> _What you are asked to do_:
Rewrite the data below as a Markdown table with columns "No." and "Line," numbering each non-blank line in order and omitting the blank ones.

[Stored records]
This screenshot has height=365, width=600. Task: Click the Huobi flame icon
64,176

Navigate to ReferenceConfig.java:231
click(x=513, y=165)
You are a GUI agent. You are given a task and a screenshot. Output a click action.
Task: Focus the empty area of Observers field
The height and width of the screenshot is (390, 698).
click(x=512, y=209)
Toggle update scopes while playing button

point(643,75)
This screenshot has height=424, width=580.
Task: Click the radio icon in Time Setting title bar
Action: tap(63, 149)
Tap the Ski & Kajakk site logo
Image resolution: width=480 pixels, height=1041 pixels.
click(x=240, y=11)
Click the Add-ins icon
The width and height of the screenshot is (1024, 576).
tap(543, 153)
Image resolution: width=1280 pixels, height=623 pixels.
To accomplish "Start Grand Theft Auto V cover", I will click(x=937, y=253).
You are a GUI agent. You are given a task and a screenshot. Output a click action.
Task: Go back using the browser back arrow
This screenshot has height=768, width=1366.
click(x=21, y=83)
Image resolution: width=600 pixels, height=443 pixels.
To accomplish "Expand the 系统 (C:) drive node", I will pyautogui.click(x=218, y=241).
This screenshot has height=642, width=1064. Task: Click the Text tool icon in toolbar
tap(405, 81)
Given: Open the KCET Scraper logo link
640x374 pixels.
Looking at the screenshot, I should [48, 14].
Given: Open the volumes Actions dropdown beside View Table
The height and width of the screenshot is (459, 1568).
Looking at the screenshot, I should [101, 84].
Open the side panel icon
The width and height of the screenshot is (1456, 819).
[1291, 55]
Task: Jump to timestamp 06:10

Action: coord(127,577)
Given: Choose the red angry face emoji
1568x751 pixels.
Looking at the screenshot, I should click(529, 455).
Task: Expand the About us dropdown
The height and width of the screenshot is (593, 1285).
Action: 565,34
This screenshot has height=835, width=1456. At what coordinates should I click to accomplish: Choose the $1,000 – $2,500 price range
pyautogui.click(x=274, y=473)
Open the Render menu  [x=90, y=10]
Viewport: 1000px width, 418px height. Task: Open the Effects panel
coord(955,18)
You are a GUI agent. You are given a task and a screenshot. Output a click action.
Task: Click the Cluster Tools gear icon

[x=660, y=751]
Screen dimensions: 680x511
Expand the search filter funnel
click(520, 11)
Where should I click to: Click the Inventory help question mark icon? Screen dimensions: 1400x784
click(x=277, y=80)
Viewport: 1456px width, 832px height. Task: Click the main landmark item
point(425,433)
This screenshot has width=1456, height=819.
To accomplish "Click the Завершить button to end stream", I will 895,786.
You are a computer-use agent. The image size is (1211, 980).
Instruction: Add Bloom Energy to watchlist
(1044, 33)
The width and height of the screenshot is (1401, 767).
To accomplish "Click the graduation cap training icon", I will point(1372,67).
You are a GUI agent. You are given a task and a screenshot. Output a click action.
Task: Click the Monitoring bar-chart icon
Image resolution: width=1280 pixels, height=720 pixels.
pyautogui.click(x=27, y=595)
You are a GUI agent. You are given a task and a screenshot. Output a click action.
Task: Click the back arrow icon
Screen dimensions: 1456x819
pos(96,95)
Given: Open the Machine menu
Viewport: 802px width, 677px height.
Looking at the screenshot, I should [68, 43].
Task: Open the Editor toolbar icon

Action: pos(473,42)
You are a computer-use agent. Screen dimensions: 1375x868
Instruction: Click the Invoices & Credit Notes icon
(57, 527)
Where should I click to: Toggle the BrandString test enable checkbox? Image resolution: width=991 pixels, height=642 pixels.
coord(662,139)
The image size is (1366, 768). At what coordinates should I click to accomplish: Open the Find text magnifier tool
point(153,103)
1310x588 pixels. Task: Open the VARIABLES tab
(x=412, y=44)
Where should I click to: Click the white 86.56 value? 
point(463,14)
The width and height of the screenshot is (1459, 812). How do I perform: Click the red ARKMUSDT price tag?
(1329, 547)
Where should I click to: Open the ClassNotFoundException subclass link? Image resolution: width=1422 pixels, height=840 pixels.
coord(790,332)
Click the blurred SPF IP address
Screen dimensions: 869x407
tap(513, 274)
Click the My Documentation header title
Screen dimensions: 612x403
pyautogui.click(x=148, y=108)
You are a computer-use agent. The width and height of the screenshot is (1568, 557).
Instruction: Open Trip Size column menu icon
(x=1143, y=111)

> _Output below_:
| No. | Line |
|---|---|
| 1 | This screenshot has height=365, width=600. Task: Click the Huobi flame icon |
| 2 | 64,176 |
| 3 | Navigate to ReferenceConfig.java:231 |
| 4 | click(x=513, y=165) |
| 5 | You are a GUI agent. You are given a task and a screenshot. Output a click action. |
| 6 | Task: Focus the empty area of Observers field |
| 7 | The height and width of the screenshot is (390, 698). |
| 8 | click(x=512, y=209) |
| 9 | Toggle update scopes while playing button |
| 10 | point(643,75) |
| 11 | This screenshot has height=424, width=580. |
| 12 | Task: Click the radio icon in Time Setting title bar |
| 13 | Action: tap(63, 149) |
| 14 | Tap the Ski & Kajakk site logo |
| 15 | Image resolution: width=480 pixels, height=1041 pixels. |
| 16 | click(x=240, y=11) |
| 17 | Click the Add-ins icon |
| 18 | The width and height of the screenshot is (1024, 576). |
| 19 | tap(543, 153) |
| 20 | Image resolution: width=1280 pixels, height=623 pixels. |
| 21 | To accomplish "Start Grand Theft Auto V cover", I will click(x=937, y=253). |
| 22 | You are a GUI agent. You are given a task and a screenshot. Output a click action. |
| 23 | Task: Go back using the browser back arrow |
| 24 | This screenshot has height=768, width=1366. |
| 25 | click(x=21, y=83) |
| 26 | Image resolution: width=600 pixels, height=443 pixels. |
| 27 | To accomplish "Expand the 系统 (C:) drive node", I will pyautogui.click(x=218, y=241). |
| 28 | This screenshot has height=642, width=1064. Task: Click the Text tool icon in toolbar |
| 29 | tap(405, 81) |
| 30 | Given: Open the KCET Scraper logo link |
| 31 | 640x374 pixels. |
| 32 | Looking at the screenshot, I should [48, 14]. |
| 33 | Given: Open the volumes Actions dropdown beside View Table |
| 34 | The height and width of the screenshot is (459, 1568). |
| 35 | Looking at the screenshot, I should [101, 84]. |
| 36 | Open the side panel icon |
| 37 | The width and height of the screenshot is (1456, 819). |
| 38 | [1291, 55] |
| 39 | Task: Jump to timestamp 06:10 |
| 40 | Action: coord(127,577) |
| 41 | Given: Choose the red angry face emoji |
| 42 | 1568x751 pixels. |
| 43 | Looking at the screenshot, I should click(529, 455). |
| 44 | Task: Expand the About us dropdown |
| 45 | The height and width of the screenshot is (593, 1285). |
| 46 | Action: 565,34 |
| 47 | This screenshot has height=835, width=1456. At what coordinates should I click to accomplish: Choose the $1,000 – $2,500 price range |
| 48 | pyautogui.click(x=274, y=473) |
| 49 | Open the Render menu  [x=90, y=10] |
| 50 | Viewport: 1000px width, 418px height. Task: Open the Effects panel |
| 51 | coord(955,18) |
| 52 | You are a GUI agent. You are given a task and a screenshot. Output a click action. |
| 53 | Task: Click the Cluster Tools gear icon |
| 54 | [x=660, y=751] |
| 55 | Screen dimensions: 680x511 |
| 56 | Expand the search filter funnel |
| 57 | click(520, 11) |
| 58 | Where should I click to: Click the Inventory help question mark icon? Screen dimensions: 1400x784 |
| 59 | click(x=277, y=80) |
| 60 | Viewport: 1456px width, 832px height. Task: Click the main landmark item |
| 61 | point(425,433) |
| 62 | This screenshot has width=1456, height=819. |
| 63 | To accomplish "Click the Завершить button to end stream", I will 895,786. |
| 64 | You are a computer-use agent. The image size is (1211, 980). |
| 65 | Instruction: Add Bloom Energy to watchlist |
| 66 | (1044, 33) |
| 67 | The width and height of the screenshot is (1401, 767). |
| 68 | To accomplish "Click the graduation cap training icon", I will point(1372,67). |
| 69 | You are a GUI agent. You are given a task and a screenshot. Output a click action. |
| 70 | Task: Click the Monitoring bar-chart icon |
| 71 | Image resolution: width=1280 pixels, height=720 pixels. |
| 72 | pyautogui.click(x=27, y=595) |
| 73 | You are a GUI agent. You are given a task and a screenshot. Output a click action. |
| 74 | Task: Click the back arrow icon |
| 75 | Screen dimensions: 1456x819 |
| 76 | pos(96,95) |
| 77 | Given: Open the Machine menu |
| 78 | Viewport: 802px width, 677px height. |
| 79 | Looking at the screenshot, I should [68, 43]. |
| 80 | Task: Open the Editor toolbar icon |
| 81 | Action: pos(473,42) |
| 82 | You are a computer-use agent. Screen dimensions: 1375x868 |
| 83 | Instruction: Click the Invoices & Credit Notes icon |
| 84 | (57, 527) |
| 85 | Where should I click to: Toggle the BrandString test enable checkbox? Image resolution: width=991 pixels, height=642 pixels. |
| 86 | coord(662,139) |
| 87 | The image size is (1366, 768). At what coordinates should I click to accomplish: Open the Find text magnifier tool |
| 88 | point(153,103) |
| 89 | 1310x588 pixels. Task: Open the VARIABLES tab |
| 90 | (x=412, y=44) |
| 91 | Where should I click to: Click the white 86.56 value?  |
| 92 | point(463,14) |
| 93 | The width and height of the screenshot is (1459, 812). How do I perform: Click the red ARKMUSDT price tag? |
| 94 | (1329, 547) |
| 95 | Where should I click to: Open the ClassNotFoundException subclass link? Image resolution: width=1422 pixels, height=840 pixels. |
| 96 | coord(790,332) |
| 97 | Click the blurred SPF IP address |
| 98 | Screen dimensions: 869x407 |
| 99 | tap(513, 274) |
| 100 | Click the My Documentation header title |
| 101 | Screen dimensions: 612x403 |
| 102 | pyautogui.click(x=148, y=108) |
| 103 | You are a computer-use agent. The width and height of the screenshot is (1568, 557). |
| 104 | Instruction: Open Trip Size column menu icon |
| 105 | (x=1143, y=111) |